Over the years, we have come to embrace the Vietnam Memorial in Washington as a symbol of our national hurt and pain over soldiers who served in that terrible time in the 60’s and 70’s but also as a continuing reminder of the devastation and loss a nation feels over any losses of war. Amazing photographs from the Wall speak to us as eloquent, but silent, witnesses, telling us of the deeply felt griefs that attend a pilgrimage of pain to the dark and haunting wall of that memorial.
Parents, now elderly, come. Surviving children, now grown and older than the age of most of those whose names are carved on that memorial, come as if drawn by a mysterious, unknown power. Wives and sweethearts come. Veterans wearing camouflage jackets of uniforms long outgrown visit the monument, some in wheelchairs, some on crutches – soldiers with a strong sense of guilt come. One veteran explained that at the memorial, most people feel a strange sense of guilt. Some feel guilty because they fought the war and did not die as their friends died. Some feel guilty because they did not fight the war and in fact protested it; others feel guilty because they neither fought the war nor protested it, and indeed, never gave much thought to the war until they were confronted with the solemn silence of the black marble monument and all those silent names.

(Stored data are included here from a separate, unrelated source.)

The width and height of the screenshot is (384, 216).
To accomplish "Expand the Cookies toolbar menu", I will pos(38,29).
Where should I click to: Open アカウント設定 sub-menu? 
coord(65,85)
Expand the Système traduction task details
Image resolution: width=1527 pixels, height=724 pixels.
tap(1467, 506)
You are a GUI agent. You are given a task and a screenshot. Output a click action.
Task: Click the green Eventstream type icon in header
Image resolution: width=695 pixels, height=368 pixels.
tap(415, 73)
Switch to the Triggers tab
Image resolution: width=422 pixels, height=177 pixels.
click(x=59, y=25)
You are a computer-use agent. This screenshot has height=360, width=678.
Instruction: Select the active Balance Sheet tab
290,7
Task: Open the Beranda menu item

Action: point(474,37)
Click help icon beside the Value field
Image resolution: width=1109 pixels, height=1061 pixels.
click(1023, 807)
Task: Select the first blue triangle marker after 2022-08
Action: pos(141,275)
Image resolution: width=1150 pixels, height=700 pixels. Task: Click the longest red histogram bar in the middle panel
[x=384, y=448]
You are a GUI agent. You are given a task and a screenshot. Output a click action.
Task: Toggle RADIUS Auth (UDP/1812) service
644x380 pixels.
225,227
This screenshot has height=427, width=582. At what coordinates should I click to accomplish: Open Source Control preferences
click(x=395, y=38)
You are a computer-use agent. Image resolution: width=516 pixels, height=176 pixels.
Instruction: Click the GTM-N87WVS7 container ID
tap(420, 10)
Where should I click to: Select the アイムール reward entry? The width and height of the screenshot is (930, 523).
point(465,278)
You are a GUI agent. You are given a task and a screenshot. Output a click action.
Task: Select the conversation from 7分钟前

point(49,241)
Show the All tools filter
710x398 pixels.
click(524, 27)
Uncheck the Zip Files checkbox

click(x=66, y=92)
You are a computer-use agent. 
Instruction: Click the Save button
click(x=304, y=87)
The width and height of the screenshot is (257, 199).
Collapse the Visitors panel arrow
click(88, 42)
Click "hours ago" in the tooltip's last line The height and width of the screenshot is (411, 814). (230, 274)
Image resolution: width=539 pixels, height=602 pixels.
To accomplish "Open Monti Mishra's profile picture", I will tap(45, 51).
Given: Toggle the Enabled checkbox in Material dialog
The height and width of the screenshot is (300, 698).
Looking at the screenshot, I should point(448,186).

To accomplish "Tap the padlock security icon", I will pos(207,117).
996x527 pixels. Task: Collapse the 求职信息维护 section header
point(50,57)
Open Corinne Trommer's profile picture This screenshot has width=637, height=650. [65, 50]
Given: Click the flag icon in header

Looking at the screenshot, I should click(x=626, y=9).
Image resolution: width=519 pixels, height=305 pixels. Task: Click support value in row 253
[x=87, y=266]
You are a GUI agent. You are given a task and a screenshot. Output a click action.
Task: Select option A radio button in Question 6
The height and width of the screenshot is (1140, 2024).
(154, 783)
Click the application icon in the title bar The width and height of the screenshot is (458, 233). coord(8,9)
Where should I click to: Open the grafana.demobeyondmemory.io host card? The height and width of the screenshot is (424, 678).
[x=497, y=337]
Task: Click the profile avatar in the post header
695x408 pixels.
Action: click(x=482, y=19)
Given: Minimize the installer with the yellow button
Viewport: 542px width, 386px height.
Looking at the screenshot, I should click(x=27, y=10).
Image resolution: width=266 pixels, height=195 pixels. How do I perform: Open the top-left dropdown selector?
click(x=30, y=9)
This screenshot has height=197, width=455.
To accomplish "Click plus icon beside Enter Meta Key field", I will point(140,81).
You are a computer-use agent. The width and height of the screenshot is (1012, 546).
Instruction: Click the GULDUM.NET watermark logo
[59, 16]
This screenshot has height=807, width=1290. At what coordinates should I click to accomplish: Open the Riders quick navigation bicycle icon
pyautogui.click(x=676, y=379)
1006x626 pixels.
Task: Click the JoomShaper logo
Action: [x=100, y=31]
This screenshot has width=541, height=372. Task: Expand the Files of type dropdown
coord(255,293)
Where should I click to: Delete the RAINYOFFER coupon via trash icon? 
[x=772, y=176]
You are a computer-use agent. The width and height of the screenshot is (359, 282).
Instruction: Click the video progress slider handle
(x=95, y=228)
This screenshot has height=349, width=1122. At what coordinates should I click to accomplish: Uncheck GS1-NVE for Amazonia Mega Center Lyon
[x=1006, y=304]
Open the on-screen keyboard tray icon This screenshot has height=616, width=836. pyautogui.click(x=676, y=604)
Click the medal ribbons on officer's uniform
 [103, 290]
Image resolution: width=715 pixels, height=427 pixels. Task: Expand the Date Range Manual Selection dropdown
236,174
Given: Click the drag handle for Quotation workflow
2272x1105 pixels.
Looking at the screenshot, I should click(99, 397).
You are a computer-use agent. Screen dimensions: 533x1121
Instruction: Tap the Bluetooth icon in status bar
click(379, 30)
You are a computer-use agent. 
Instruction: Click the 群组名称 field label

Maya Lin, the architect of the Wall, in designing this funereal symbol said that looking at the Vietnam Memorial would be like “looking at a wound in the earth.” The way to healing begins by refusing to be silent. It begins by embracing a pain we refuse to ignore.
It’s interesting to read how Jesus handled his own grief at the grave of Lazarus. Fully present in his own feelings, Jesus wept. He felt the darkness of his soul’s pain and expressed exactly what he felt. He didn’t try to stifle his tears by damming them up inside. Instead, he openly wept. Then he resolutely called Lazarus from the tomb and Lazarus stepped out wrapped in dead man’s linens. Jesus said something that most of us miss because we’re distracted by the appearance of a dead man from the stench of death. Jesus looked up into the wideness of heaven and confessed quietly to God, “Father, I thank you that you heard me.”
Simple isn’t it? David commanded the people of Israel to stop in their joy that they could finally lift up a new king and commanded them to see this as a moment to remember. We’re invited, no we’re commanded, to launch our griefs and our deepest pain into the depths of God’s love knowing God hears our cries and attends to our sorrows.